Our user research hit off with a screeners survey with 26 participants. From this, we found that every single one of them have meditated at least once before and nearly 80% of participants used some kind of digital platform to support their meditation sessions.

We then moved onto user interviews. Some valuable feedback was received from our 6 participants.

“It’s the biggest struggle to keep any kind of focus whatsoever and I’ll be like’What was that noice?’”

“Did I breath in?” “…the right way?”

“I prefer the carrot to the stick”

“I suppose as soon as you measure something progress on your phone, it detracts from your mindfulness concept itself”

We created 2 personas from our research.

Meet Amy… (primary persona)

She particularly uses meditation as her go to whenever she is stressed or anxious. She meditates alone by follow guided sessions using an app on her phone. Furthermore, she’s always unsure about her progress and unable to objectively track how meditation has affected her wellness state. She wishes to meditate more, knowing she is doing it correctly, seeing her progress and the effect it has on her breathing and mind.

Meet Dave… (secondary persona)

Meditation is part of his daily routine, and he feels the effect on his wellbeing. Her prefer guiding himself through meditation and find having a mobile device with step by step prompts distracting, so avoid using it when he meditates.

We looked into our primary persona and came to the following conclusion to her problem:

Amy needs a clear way to track her meditation results so that she is motivated and interested in continuing her meditation journey.

These were some opportunities that jumped out:

• How might we remove Amy’s block or discouragement around meditation?

• How might we ensure that the progress data she accesses is beneficial and applicable to her journey

• How might we ensure that she understands how she can interpret her tracking data

Furthermore, we have done a Competitive / Comparative analysis, by doing a feature inventory and task analysis on some of their main piers, including Headspace, Noom, Calm and MyZone.

Design + Deliver

At this point, we set up a Design Studio within our team and done a Crazy 8 exercise, where we had to all individually sketch basic ideas and solutions that could make our users receive their progress in a simple way. This allowed us to explore our problems on how progress data can be presented to our users creatively and together as a team decide on the best solution which could possible make most sense to our users.

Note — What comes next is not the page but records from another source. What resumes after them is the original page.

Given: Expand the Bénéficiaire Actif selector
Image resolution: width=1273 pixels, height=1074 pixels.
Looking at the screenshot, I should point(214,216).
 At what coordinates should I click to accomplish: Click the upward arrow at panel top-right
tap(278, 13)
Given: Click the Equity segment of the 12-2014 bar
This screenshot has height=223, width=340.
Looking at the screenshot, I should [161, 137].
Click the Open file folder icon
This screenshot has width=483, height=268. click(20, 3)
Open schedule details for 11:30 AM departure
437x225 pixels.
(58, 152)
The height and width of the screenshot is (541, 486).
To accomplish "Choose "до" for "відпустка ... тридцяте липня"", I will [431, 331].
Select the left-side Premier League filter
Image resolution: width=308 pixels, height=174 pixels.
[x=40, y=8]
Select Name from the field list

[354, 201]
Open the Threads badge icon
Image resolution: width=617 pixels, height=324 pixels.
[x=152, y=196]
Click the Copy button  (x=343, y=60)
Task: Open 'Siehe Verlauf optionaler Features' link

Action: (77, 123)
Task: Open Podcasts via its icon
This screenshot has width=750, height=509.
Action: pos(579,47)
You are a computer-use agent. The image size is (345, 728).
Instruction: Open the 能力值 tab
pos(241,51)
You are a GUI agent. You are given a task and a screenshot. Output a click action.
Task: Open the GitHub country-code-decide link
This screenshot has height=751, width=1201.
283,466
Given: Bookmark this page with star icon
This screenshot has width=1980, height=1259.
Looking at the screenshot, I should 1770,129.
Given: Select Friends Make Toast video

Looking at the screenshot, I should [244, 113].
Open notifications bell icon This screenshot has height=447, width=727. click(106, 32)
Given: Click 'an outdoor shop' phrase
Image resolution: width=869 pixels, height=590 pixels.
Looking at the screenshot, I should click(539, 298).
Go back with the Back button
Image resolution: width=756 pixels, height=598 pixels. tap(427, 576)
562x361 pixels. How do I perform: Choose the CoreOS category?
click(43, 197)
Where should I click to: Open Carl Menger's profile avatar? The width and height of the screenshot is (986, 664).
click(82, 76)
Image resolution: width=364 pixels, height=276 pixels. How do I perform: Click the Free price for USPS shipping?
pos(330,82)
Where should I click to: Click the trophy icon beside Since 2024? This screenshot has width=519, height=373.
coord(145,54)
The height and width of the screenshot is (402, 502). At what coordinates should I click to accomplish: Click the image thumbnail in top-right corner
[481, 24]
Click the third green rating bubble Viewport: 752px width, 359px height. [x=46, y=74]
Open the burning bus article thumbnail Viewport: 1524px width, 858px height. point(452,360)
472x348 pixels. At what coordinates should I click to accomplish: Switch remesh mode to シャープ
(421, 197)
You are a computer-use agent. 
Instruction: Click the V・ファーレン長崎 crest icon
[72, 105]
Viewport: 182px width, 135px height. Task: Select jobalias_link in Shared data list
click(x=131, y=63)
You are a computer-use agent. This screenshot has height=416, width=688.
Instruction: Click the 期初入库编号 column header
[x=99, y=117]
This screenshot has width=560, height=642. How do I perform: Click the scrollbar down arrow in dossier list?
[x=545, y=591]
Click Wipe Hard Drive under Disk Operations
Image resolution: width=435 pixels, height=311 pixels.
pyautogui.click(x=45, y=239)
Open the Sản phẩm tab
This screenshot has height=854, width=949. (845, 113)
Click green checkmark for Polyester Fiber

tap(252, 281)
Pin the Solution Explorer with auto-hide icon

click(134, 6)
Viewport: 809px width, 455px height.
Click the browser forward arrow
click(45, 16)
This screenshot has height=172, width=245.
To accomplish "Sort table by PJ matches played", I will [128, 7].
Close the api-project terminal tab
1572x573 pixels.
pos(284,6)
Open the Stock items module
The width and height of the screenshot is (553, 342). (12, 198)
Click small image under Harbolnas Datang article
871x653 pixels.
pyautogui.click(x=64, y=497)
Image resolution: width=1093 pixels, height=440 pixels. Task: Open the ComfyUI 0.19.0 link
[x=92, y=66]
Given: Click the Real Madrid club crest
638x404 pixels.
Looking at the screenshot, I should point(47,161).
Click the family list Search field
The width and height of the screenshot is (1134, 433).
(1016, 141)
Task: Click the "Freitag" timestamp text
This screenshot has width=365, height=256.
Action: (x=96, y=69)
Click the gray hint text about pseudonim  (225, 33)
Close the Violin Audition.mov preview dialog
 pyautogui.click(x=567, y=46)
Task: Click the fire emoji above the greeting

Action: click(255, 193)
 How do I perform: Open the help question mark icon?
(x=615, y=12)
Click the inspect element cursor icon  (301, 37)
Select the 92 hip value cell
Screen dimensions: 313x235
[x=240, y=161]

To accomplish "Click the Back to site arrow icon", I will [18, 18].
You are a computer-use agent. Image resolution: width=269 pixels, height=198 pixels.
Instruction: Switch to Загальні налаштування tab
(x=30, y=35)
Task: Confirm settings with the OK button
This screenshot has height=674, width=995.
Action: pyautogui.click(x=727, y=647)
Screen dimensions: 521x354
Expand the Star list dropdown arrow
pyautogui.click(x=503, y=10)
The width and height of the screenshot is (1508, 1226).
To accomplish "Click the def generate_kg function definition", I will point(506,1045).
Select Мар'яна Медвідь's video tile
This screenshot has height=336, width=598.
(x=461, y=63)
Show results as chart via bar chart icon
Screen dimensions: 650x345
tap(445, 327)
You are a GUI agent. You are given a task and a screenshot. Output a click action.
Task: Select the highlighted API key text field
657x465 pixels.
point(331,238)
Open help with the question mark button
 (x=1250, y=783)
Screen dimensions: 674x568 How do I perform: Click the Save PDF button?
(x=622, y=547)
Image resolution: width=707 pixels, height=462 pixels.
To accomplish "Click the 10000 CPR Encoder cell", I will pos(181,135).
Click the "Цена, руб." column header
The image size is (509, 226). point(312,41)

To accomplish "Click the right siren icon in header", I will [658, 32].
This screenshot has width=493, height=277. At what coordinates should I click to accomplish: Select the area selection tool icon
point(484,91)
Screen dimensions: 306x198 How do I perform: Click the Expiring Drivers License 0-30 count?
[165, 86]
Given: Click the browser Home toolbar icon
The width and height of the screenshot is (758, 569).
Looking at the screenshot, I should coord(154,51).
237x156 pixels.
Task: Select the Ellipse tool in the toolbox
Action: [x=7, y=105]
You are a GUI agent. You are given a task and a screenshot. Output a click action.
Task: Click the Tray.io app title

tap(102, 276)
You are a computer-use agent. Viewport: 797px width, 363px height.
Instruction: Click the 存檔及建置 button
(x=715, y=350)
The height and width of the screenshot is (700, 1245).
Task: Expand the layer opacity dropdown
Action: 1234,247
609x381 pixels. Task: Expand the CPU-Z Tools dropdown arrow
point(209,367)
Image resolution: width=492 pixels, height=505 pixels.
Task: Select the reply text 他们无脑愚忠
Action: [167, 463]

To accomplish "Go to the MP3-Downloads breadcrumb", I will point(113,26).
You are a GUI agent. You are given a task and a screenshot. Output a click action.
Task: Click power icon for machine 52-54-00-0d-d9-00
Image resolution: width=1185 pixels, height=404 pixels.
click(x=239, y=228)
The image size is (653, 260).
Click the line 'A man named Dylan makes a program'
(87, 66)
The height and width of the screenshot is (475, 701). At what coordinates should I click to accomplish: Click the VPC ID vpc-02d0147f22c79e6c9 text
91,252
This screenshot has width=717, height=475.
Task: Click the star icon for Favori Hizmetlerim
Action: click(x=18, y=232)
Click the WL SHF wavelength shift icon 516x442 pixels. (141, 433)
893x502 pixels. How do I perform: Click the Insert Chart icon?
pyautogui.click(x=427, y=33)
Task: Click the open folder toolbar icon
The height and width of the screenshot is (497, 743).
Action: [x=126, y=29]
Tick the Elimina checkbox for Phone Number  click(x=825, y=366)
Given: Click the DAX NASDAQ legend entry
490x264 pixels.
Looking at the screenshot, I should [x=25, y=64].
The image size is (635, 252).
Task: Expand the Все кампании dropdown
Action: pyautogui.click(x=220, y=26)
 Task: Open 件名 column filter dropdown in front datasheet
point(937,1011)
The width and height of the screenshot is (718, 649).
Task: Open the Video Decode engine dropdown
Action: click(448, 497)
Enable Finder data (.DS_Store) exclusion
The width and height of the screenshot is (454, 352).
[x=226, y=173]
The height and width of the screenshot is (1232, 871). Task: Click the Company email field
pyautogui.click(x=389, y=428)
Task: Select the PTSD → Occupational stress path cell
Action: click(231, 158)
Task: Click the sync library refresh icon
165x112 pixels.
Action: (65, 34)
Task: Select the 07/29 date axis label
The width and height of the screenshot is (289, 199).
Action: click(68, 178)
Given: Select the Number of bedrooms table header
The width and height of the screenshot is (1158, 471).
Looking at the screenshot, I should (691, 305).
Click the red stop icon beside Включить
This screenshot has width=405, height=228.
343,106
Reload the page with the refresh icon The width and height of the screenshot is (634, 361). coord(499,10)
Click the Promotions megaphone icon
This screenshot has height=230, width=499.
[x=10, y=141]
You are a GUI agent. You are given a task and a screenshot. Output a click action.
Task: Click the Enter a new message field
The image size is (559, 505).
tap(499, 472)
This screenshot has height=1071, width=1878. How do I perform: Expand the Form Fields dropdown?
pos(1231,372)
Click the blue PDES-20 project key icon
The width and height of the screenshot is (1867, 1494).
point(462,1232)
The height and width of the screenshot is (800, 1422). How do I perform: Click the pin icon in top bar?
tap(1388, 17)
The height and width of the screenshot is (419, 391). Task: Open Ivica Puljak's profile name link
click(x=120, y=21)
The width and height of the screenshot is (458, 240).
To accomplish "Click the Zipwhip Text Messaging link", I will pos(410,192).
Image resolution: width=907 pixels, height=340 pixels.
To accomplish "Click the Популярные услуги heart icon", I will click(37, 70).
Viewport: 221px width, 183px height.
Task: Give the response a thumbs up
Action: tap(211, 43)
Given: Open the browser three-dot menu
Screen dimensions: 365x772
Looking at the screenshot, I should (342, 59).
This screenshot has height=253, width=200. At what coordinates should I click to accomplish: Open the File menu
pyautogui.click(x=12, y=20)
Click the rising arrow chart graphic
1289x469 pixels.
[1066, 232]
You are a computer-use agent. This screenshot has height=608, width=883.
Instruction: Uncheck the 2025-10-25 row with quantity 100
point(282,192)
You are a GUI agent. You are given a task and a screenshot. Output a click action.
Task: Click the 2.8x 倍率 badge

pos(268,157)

We put together a more linear user flow and started wire framing by sketching out each frame. This was followed with high fidelity prototyping so get some user tests done. After 8 in person unmoderated usability tests we faced some clear pain-points with how users expected navigation to flow, the complexity in how user’s progress data was not fully looked into by most users and how we needed to simplify how progress was presented to our users for it to make more sense. Usability tests confirmed some degree of confusion of direction, functionality and comprehension of user’s progress. We made iterations to the high fidelity to address some of these major pain points.

We continued to test and iterate our prototype to a point where we had to present to our cohort.

Conclusion

Working on this application with my team made me realise that it’s not about what you present to your users, but mostly about how you present it to them. Would all our users be able to make sense of their progress tracking and ultimately get enough from it to inspire them to more actively user the balance app on a daily basis? User Research, once again, highlighted some problematic areas disrupting the flow and gave us a clear indication to how users portrayed their progress.

Our team worked very well together, and having a project plan on Trello definitely helped us stay on track with tasks and responsibilities within our given time frame. Effective communication was key throughout. This pulled us together and inhibited trust and reliability and the ability to switch tasks and get the project done in the best possible way.